# Information
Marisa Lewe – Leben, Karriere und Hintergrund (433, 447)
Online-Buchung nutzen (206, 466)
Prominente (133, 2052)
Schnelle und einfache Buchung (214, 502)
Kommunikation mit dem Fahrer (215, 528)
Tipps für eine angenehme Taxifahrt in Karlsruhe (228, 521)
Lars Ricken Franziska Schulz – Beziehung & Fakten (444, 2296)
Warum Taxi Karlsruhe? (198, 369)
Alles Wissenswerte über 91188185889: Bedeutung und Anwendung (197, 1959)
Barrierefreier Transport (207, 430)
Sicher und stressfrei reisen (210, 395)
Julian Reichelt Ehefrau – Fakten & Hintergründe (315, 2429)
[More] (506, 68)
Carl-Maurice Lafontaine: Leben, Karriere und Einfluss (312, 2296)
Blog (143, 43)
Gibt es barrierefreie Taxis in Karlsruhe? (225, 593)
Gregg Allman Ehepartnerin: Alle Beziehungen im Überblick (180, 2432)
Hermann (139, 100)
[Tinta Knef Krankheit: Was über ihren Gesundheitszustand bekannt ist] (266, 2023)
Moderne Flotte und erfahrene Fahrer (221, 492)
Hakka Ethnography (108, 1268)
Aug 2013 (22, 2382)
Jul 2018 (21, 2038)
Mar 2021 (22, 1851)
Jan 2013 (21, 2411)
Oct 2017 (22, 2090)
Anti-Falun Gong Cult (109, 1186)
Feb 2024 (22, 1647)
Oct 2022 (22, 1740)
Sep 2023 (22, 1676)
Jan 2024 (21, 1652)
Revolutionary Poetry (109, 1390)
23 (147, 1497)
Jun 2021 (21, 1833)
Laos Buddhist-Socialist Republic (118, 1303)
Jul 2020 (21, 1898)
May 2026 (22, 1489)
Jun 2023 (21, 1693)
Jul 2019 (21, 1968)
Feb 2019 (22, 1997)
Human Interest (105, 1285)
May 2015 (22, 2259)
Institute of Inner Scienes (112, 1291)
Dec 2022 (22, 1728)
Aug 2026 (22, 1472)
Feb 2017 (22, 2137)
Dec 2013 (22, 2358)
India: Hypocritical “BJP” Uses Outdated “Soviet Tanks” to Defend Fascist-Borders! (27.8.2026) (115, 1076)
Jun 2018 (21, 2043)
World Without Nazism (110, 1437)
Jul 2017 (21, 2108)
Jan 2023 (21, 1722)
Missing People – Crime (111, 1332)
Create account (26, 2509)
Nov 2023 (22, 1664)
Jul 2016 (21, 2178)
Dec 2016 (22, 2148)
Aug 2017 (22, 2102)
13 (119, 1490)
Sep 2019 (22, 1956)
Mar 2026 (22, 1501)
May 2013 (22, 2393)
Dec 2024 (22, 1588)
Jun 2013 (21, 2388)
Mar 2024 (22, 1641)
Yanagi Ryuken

# How to complete this task
The full set of records above is to be printed exactly as it appears.

# Completed task
Marisa Lewe – Leben, Karriere und Hintergrund (433, 447)
Online-Buchung nutzen (206, 466)
Prominente (133, 2052)
Schnelle und einfache Buchung (214, 502)
Kommunikation mit dem Fahrer (215, 528)
Tipps für eine angenehme Taxifahrt in Karlsruhe (228, 521)
Lars Ricken Franziska Schulz – Beziehung & Fakten (444, 2296)
Warum Taxi Karlsruhe? (198, 369)
Alles Wissenswerte über 91188185889: Bedeutung und Anwendung (197, 1959)
Barrierefreier Transport (207, 430)
Sicher und stressfrei reisen (210, 395)
Julian Reichelt Ehefrau – Fakten & Hintergründe (315, 2429)
[More] (506, 68)
Carl-Maurice Lafontaine: Leben, Karriere und Einfluss (312, 2296)
Blog (143, 43)
Gibt es barrierefreie Taxis in Karlsruhe? (225, 593)
Gregg Allman Ehepartnerin: Alle Beziehungen im Überblick (180, 2432)
Hermann (139, 100)
[Tinta Knef Krankheit: Was über ihren Gesundheitszustand bekannt ist] (266, 2023)
Moderne Flotte und erfahrene Fahrer (221, 492)
Hakka Ethnography (108, 1268)
Aug 2013 (22, 2382)
Jul 2018 (21, 2038)
Mar 2021 (22, 1851)
Jan 2013 (21, 2411)
Oct 2017 (22, 2090)
Anti-Falun Gong Cult (109, 1186)
Feb 2024 (22, 1647)
Oct 2022 (22, 1740)
Sep 2023 (22, 1676)
Jan 2024 (21, 1652)
Revolutionary Poetry (109, 1390)
23 (147, 1497)
Jun 2021 (21, 1833)
Laos Buddhist-Socialist Republic (118, 1303)
Jul 2020 (21, 1898)
May 2026 (22, 1489)
Jun 2023 (21, 1693)
Jul 2019 (21, 1968)
Feb 2019 (22, 1997)
Human Interest (105, 1285)
May 2015 (22, 2259)
Institute of Inner Scienes (112, 1291)
Dec 2022 (22, 1728)
Aug 2026 (22, 1472)
Feb 2017 (22, 2137)
Dec 2013 (22, 2358)
India: Hypocritical “BJP” Uses Outdated “Soviet Tanks” to Defend Fascist-Borders! (27.8.2026) (115, 1076)
Jun 2018 (21, 2043)
World Without Nazism (110, 1437)
Jul 2017 (21, 2108)
Jan 2023 (21, 1722)
Missing People – Crime (111, 1332)
Create account (26, 2509)
Nov 2023 (22, 1664)
Jul 2016 (21, 2178)
Dec 2016 (22, 2148)
Aug 2017 (22, 2102)
13 (119, 1490)
Sep 2019 (22, 1956)
Mar 2026 (22, 1501)
May 2013 (22, 2393)
Dec 2024 (22, 1588)
Jun 2013 (21, 2388)
Mar 2024 (22, 1641)
Yanagi Ryuken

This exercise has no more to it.